### Records of locating words and elements
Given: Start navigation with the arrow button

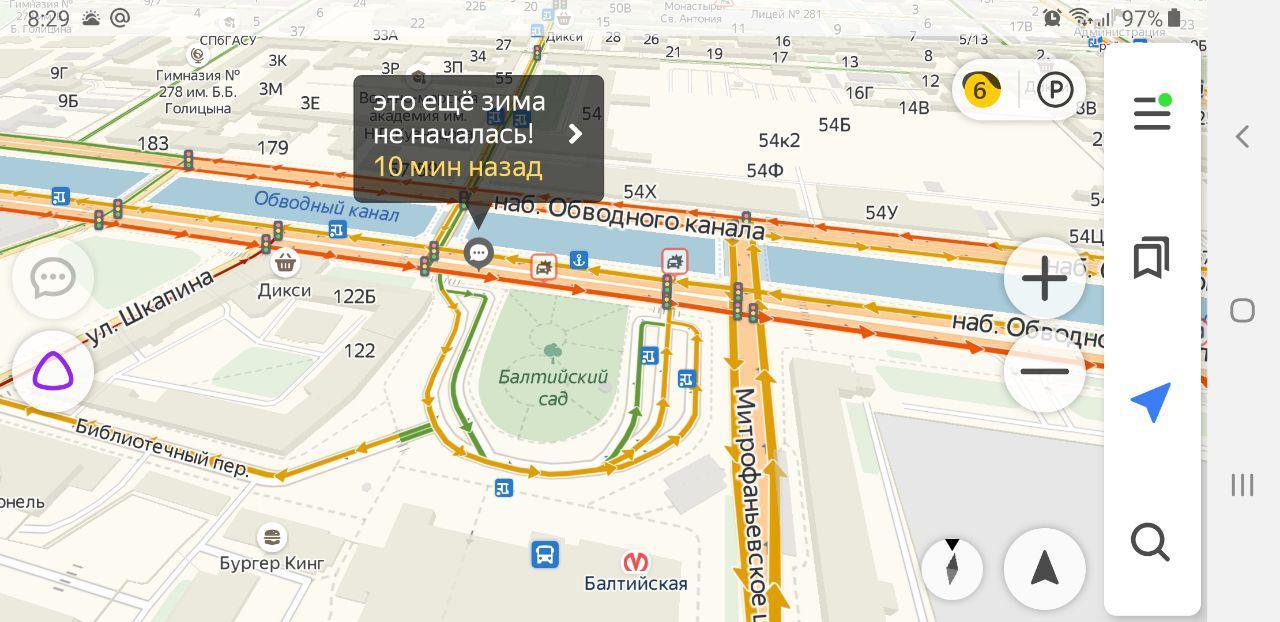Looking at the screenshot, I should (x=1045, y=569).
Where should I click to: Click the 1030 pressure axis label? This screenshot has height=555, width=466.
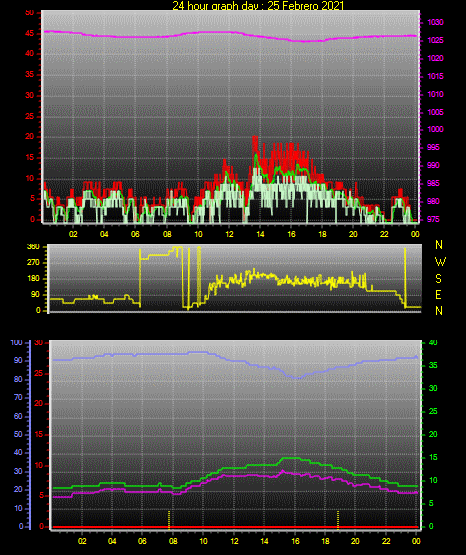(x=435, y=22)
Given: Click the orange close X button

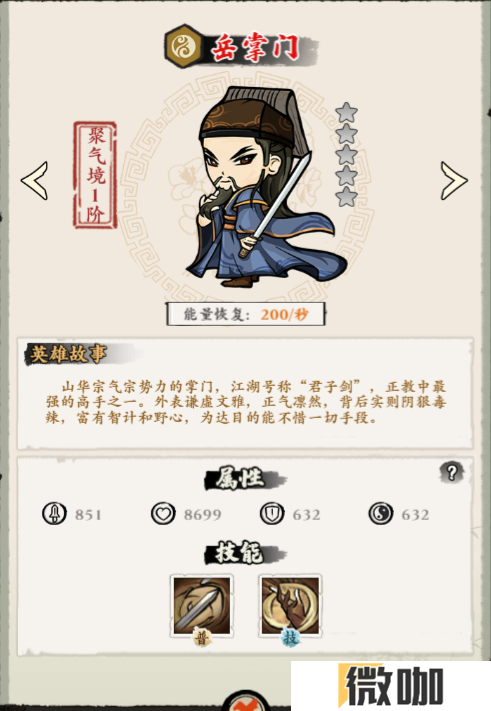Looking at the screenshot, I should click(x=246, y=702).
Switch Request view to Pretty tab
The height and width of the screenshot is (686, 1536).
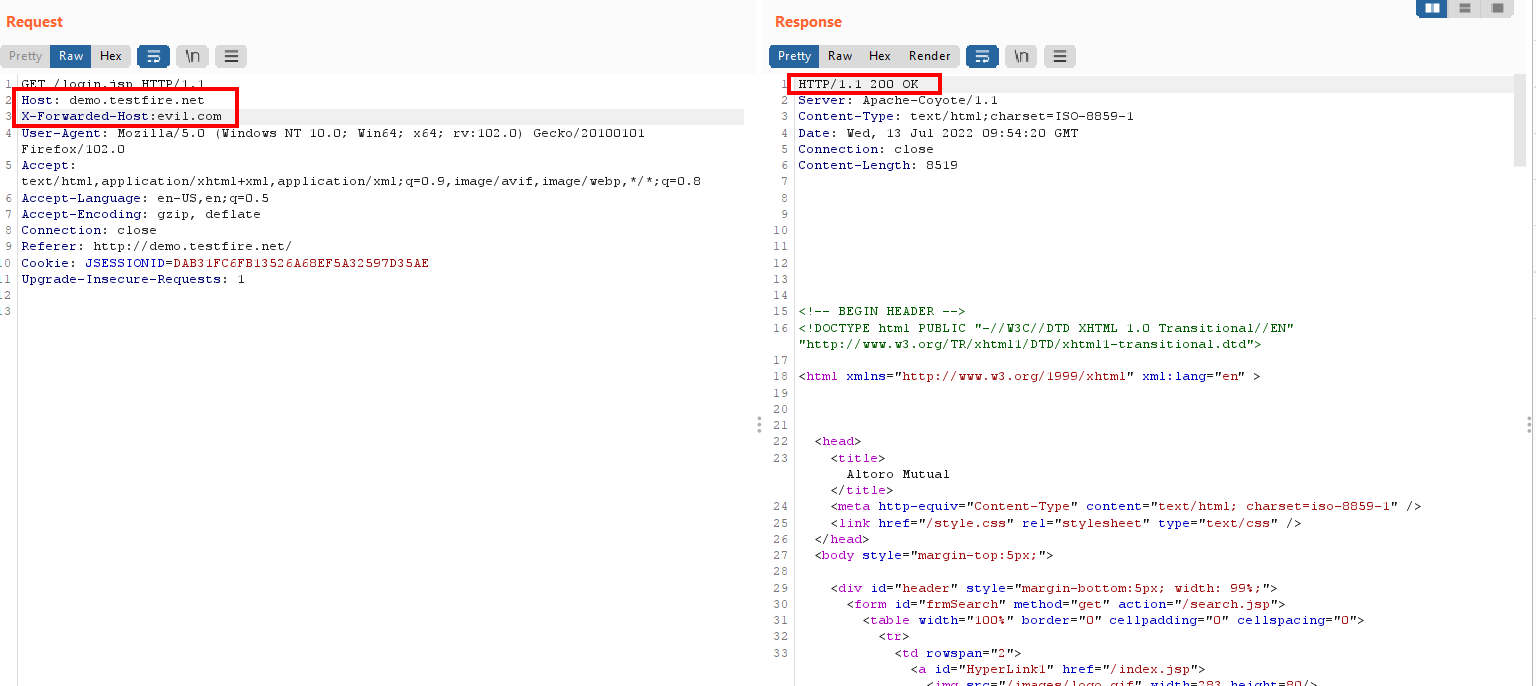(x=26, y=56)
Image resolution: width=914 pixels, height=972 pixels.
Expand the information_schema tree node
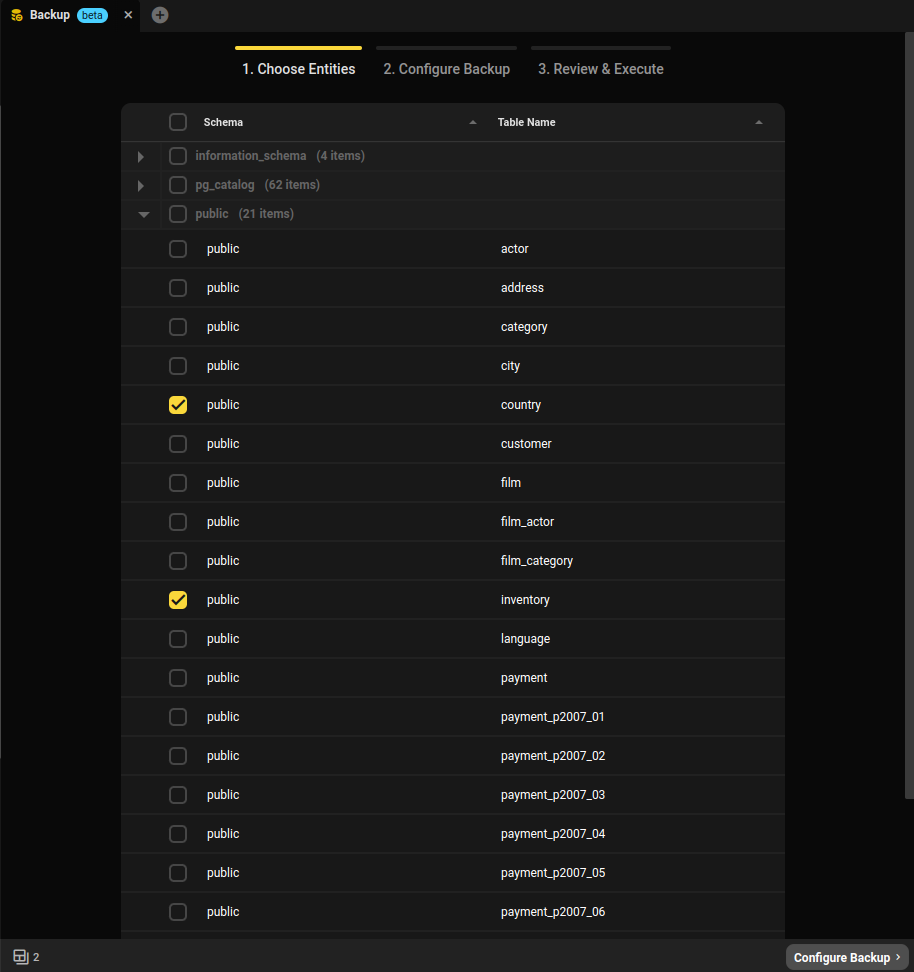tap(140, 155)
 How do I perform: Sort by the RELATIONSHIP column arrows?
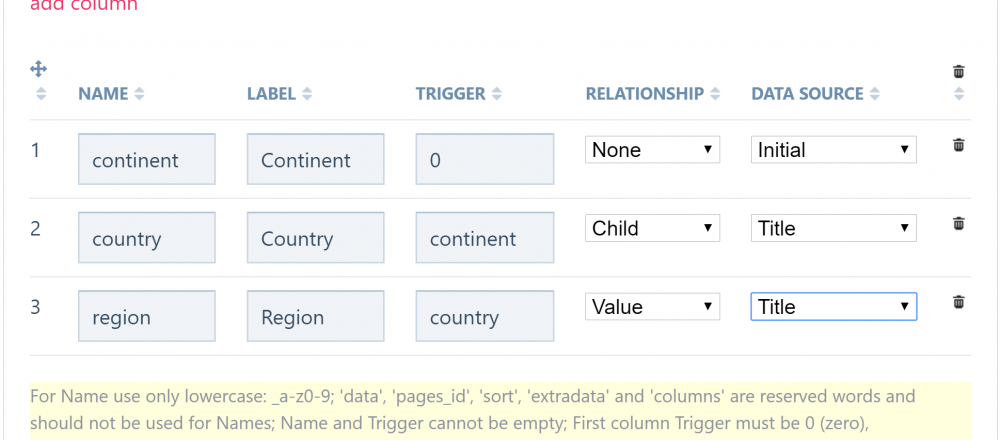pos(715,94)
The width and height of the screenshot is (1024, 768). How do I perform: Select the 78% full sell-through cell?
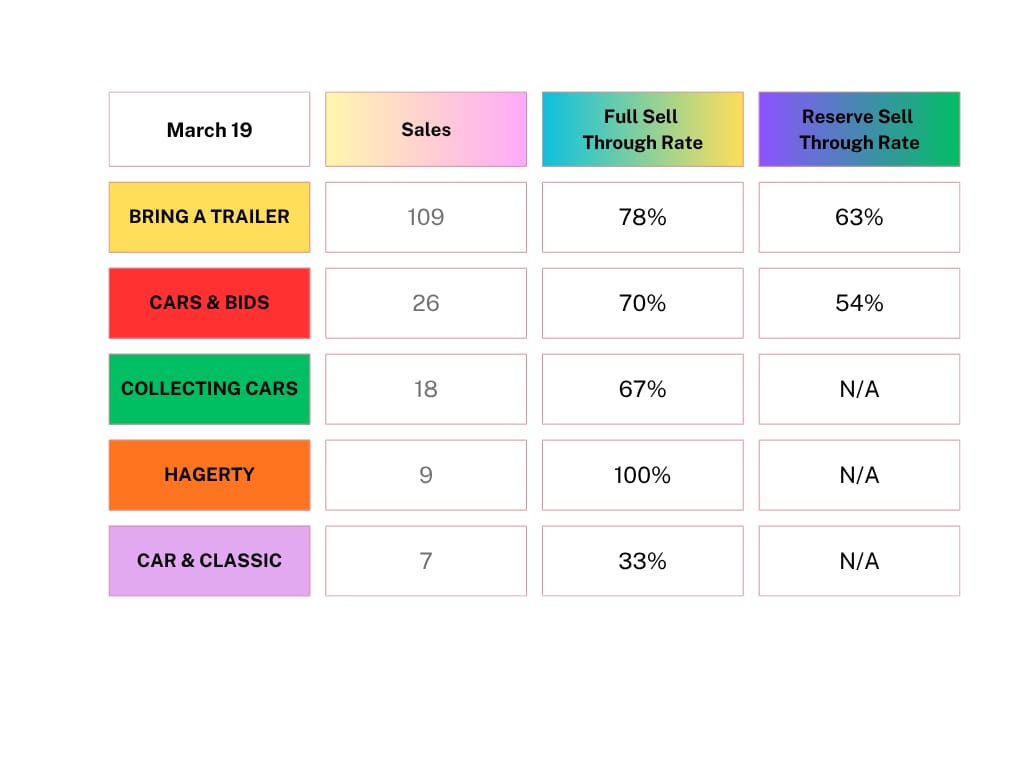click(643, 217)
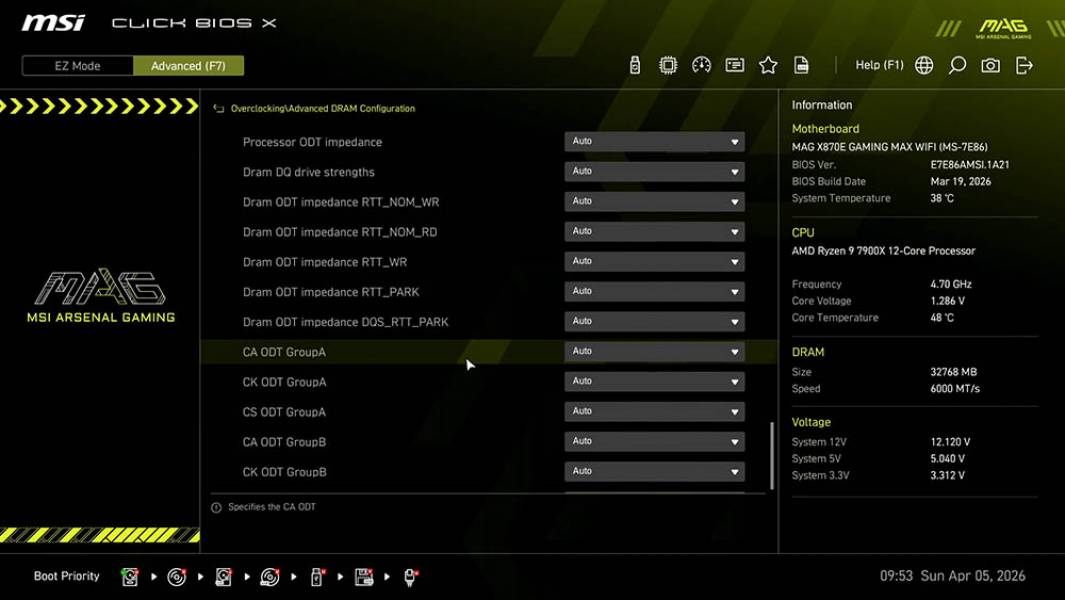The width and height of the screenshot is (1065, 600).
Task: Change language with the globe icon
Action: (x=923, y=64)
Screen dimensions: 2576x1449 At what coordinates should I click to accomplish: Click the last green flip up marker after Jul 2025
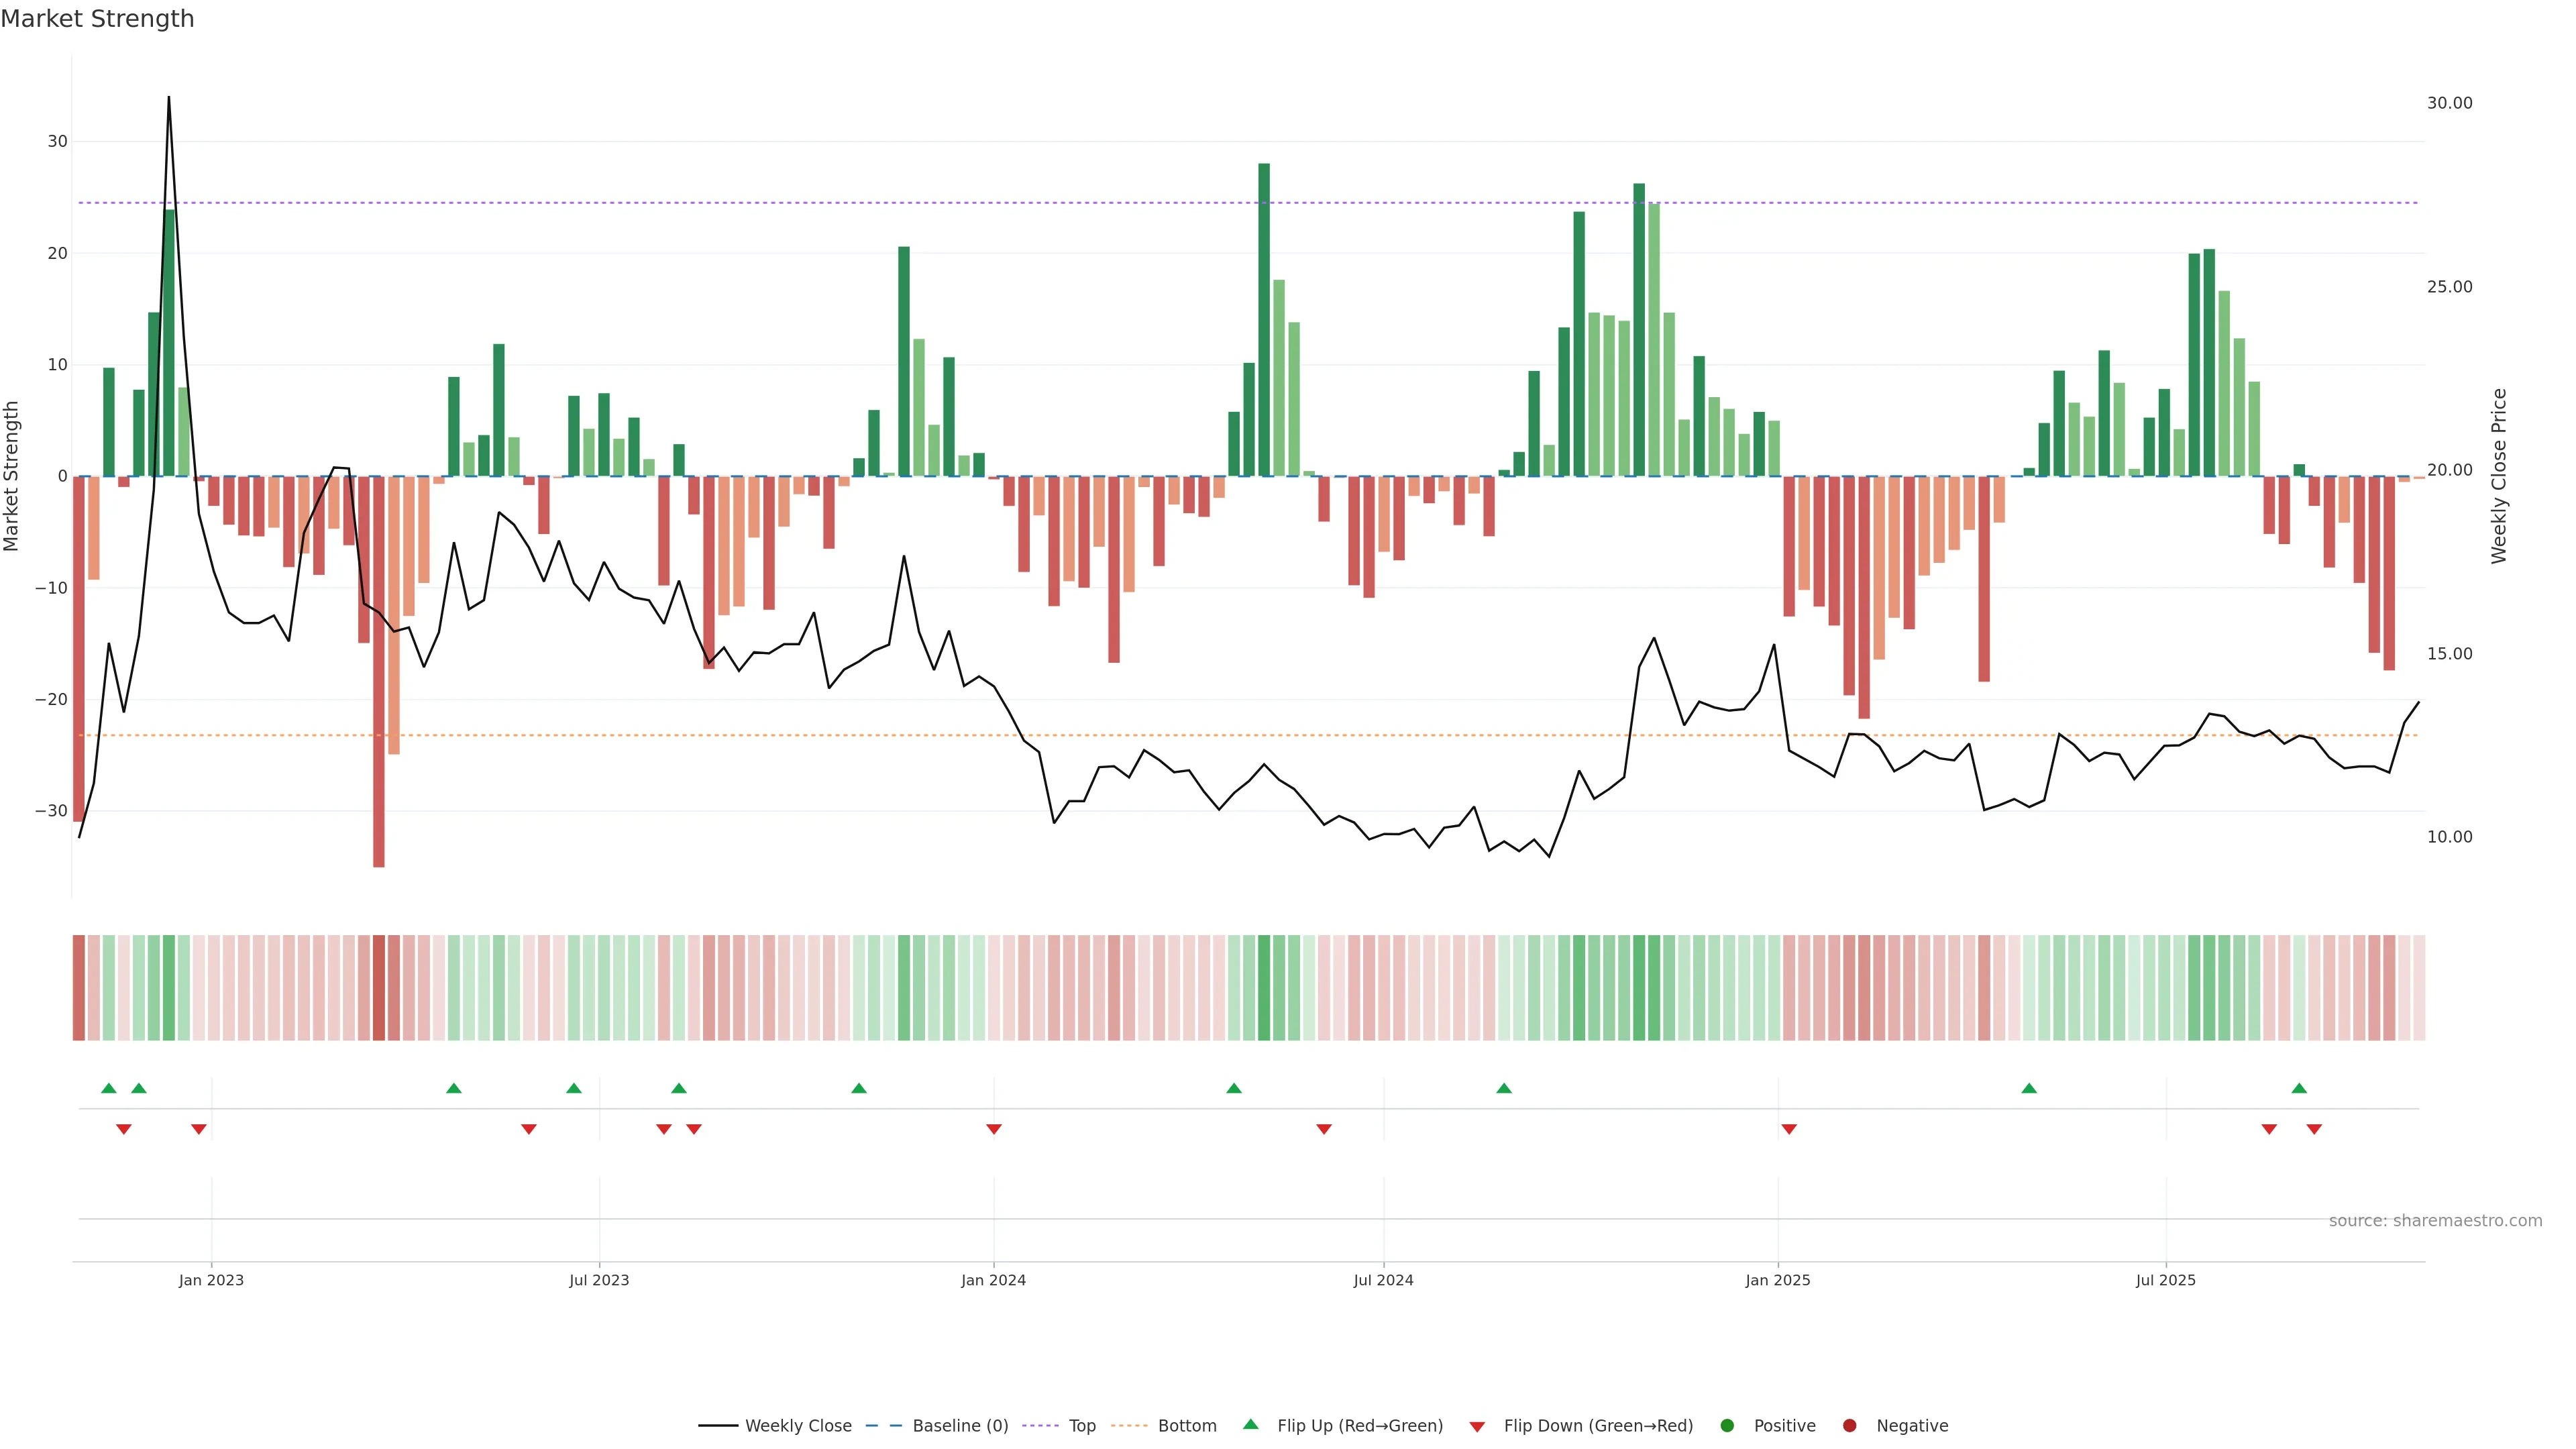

### Task statement
Copy all of the records above word for word, but leave the pictures out.

### Response to this task
Given: Start navigation with the arrow button

Looking at the screenshot, I should (x=1045, y=569).
Where should I click to: Click the 1030 pressure axis label? This screenshot has height=555, width=466.
(x=435, y=22)
Given: Click the orange close X button

Looking at the screenshot, I should click(x=246, y=702).
Switch Request view to Pretty tab
The height and width of the screenshot is (686, 1536).
(x=26, y=56)
Image resolution: width=914 pixels, height=972 pixels.
Expand the information_schema tree node
tap(140, 155)
 How do I perform: Sort by the RELATIONSHIP column arrows?
pos(715,94)
The width and height of the screenshot is (1024, 768). How do I perform: Select the 78% full sell-through cell?
click(643, 217)
The width and height of the screenshot is (1065, 600).
Task: Change language with the globe icon
Action: (x=923, y=64)
Screen dimensions: 2576x1449 At what coordinates should I click to accomplish: Click the last green flip up marker after Jul 2025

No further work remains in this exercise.